Roots of (x+1)^n - x^2n = 0
cino hilliard
hillcino368 at hotmail.com
Fri May 28 01:34:14 CEST 2004
Hi,
While driving home from MicroCenter, I pondered on the golden ratio or the
solution to the
proportion: the lesser is to the greater as the greater is to the whole.
Then me thought what
if I say the square of the lesser is to the square of the greater as the
square or the greater is to
the square of the whole?
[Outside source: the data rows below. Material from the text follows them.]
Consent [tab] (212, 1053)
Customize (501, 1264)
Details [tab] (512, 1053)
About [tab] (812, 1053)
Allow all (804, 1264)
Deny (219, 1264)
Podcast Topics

This was a little heavy while driving so I waited
until I got home.
There I jotted out a^2/x^2 = x^2/(a+x)^2 and lo and behold for a =1 we
get 1/x^2 = x^2/
(x+1)^2 or (x+1)^2 - x^4 = 0. Lo and behold we get the roots 1/2 -
sqrt(5)/2 and 1/2 + sqrt
(5)/2. Curious I tried cubes, fourth powers etc and still got the same two
roots. So I concluded this
was generally true:
(x+1)^n - x^2n = 0 has real roots
x1 = 1/2 - sqrt(5)/2
x2 = 1/2 + sqrt(5)/2
for all n.
Proof anyone?
Maple solve(((x+1)^n - x^(n+n) = 0,x);
1/2 - sqrt(5)/2 ,1/2 + sqrt(5)/2
gives the result. Can this be considered a proof?
There are other interesting curios for (x+a)^n - x^2n = 0 has real roots
when a = 2,3,4 etc but different powers give different roots.